WHAT TO DO:
1. List the subheadings that appear after the line containing "Research in Context" in the autism anxiety scale summary.
2. Write a continuation of the summary of the anxiety rating scale study in youth with autism, beginning after its last sentence.

SELECTED TEXT:
== Segment start ==

Convergent and discriminant validity and reliability of the pediatric anxiety rating scale in youth with autism spectrum disorders.
The PARS is a brief, reliable clinician scale for tracking anxiety severity in kids with autism, but scores can pick up some hyperactivity, so use multiple informants.
01Research in Context
What this study did
Storch et al. (2012) tested the Pediatric Anxiety Rating Scale (PARS) in kids with autism. The PARS is a short clinician interview that scores how severe a child's anxiety looks each week.
They checked if the scores stayed steady when different clinicians gave the scale. They also asked if the scores matched other anxiety measures and if they stayed separate from ADHD ratings.
What they found
The scale showed good reliability. Two clinicians usually gave the same child a similar score.
PARS scores lined up with other anxiety tools, giving evidence of convergent validity. However, scores also rose a bit with parent-rated hyperactivity, showing some overlap with externalizing problems.
How this fits with other research
Lecavalier et al. (2014) later reviewed all anxiety measures for autism trials. They kept the PARS on a very short list of "trial-ready" tools, confirming its value while warning that more valid measures are still needed.

== Segment end ==

[Stored items]
== Segment start ==

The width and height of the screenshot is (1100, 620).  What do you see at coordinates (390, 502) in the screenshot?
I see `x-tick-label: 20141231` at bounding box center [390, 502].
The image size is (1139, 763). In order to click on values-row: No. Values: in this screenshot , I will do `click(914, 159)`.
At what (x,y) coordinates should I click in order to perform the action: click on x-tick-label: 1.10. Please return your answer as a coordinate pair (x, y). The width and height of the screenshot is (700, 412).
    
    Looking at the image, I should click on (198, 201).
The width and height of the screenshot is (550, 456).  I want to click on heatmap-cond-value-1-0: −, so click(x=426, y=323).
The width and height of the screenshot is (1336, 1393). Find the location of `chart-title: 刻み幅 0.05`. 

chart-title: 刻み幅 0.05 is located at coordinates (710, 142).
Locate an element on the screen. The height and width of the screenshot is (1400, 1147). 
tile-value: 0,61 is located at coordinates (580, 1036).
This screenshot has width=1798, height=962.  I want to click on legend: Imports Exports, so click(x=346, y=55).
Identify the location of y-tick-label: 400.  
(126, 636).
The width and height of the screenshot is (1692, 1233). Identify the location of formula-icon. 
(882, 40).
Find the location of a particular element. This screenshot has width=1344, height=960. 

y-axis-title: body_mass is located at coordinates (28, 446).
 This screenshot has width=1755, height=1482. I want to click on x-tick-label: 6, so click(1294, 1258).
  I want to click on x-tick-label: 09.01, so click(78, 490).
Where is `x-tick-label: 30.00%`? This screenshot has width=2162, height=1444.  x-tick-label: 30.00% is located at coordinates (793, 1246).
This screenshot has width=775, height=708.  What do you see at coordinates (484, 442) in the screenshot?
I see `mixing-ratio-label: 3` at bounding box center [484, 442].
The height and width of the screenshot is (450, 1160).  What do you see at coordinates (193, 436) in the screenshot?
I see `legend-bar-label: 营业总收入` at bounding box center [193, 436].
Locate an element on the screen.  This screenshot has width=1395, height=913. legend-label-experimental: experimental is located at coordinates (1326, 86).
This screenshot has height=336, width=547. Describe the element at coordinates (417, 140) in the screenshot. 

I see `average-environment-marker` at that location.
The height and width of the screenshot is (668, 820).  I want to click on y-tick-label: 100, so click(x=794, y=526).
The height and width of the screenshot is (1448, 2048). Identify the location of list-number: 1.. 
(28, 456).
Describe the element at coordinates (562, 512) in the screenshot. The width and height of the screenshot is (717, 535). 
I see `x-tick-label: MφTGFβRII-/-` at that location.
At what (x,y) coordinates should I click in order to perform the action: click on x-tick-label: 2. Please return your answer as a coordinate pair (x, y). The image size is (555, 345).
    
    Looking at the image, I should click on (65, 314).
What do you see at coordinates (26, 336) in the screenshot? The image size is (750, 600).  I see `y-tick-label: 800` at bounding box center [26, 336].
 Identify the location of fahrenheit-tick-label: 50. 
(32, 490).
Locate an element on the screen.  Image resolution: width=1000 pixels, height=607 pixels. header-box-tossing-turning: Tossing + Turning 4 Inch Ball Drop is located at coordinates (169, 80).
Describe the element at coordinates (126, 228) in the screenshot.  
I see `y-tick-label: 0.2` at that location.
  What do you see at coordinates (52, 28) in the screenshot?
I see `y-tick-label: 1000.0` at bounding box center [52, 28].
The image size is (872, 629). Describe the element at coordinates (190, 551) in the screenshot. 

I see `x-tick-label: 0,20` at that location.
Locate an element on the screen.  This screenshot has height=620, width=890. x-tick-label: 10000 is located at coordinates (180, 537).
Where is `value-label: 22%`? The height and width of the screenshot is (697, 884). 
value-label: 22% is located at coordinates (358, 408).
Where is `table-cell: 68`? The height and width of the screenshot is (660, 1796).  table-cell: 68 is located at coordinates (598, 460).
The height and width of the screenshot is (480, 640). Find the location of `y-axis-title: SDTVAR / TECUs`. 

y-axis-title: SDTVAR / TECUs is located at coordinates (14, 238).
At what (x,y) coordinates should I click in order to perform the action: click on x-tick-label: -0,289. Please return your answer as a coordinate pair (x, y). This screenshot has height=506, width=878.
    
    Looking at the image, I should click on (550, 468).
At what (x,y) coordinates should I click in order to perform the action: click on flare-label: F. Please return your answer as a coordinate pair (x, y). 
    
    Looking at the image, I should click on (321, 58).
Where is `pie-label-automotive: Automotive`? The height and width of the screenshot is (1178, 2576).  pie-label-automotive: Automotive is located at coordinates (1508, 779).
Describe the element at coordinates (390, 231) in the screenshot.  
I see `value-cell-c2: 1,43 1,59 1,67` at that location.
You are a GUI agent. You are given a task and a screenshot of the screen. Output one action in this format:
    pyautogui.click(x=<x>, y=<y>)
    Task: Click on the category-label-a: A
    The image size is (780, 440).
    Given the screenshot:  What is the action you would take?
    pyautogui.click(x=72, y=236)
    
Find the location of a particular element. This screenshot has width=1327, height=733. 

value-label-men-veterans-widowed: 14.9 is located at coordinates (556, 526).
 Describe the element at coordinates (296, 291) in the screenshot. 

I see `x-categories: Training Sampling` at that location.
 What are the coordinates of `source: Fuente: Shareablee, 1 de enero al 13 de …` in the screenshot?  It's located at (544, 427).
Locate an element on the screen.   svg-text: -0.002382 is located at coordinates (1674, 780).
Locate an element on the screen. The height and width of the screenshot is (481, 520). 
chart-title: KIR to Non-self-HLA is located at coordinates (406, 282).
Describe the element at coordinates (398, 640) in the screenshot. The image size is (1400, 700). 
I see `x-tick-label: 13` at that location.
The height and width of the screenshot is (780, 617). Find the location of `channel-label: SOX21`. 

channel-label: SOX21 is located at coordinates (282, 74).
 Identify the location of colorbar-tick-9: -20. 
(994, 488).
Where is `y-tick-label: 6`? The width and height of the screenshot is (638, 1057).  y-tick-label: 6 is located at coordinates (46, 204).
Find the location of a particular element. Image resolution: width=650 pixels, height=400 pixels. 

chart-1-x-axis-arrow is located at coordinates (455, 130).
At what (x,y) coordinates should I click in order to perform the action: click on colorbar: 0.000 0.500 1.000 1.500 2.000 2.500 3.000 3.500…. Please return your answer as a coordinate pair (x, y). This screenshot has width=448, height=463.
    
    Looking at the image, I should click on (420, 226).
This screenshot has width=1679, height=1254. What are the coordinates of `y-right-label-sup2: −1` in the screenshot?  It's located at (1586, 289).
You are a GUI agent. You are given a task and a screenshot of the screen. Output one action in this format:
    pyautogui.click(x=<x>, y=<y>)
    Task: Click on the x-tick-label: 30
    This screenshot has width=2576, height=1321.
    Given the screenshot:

== Segment end ==

EXPECTED RESPONSES:
1.
What this study did
What they found
How this fits with other research

2.
Ozsivadjian et al. (2014) extended this work to self-report forms. They showed that kids with ASD can reliably fill out their own anxiety questionnaires, so you can add youth reports alongside the clinician PARS.
Noordenbos et al. (2012) focused on high-functioning teens and found teens under-report anxiety compared with parents and clinicians. This supports keeping a clinician scale like the PARS in the mix even when self-reports are used.
Why it matters
You now have a quick, clinician-friendly scale that is proven reliable for youth with ASD. Use the PARS when you need a weekly severity anchor for anxiety goals or medication monitoring. Just remember to pair it with parent or youth reports to catch kids who may hide their worries, and watch for scores that might be nudged up by hyperactivity rather than pure anxiety.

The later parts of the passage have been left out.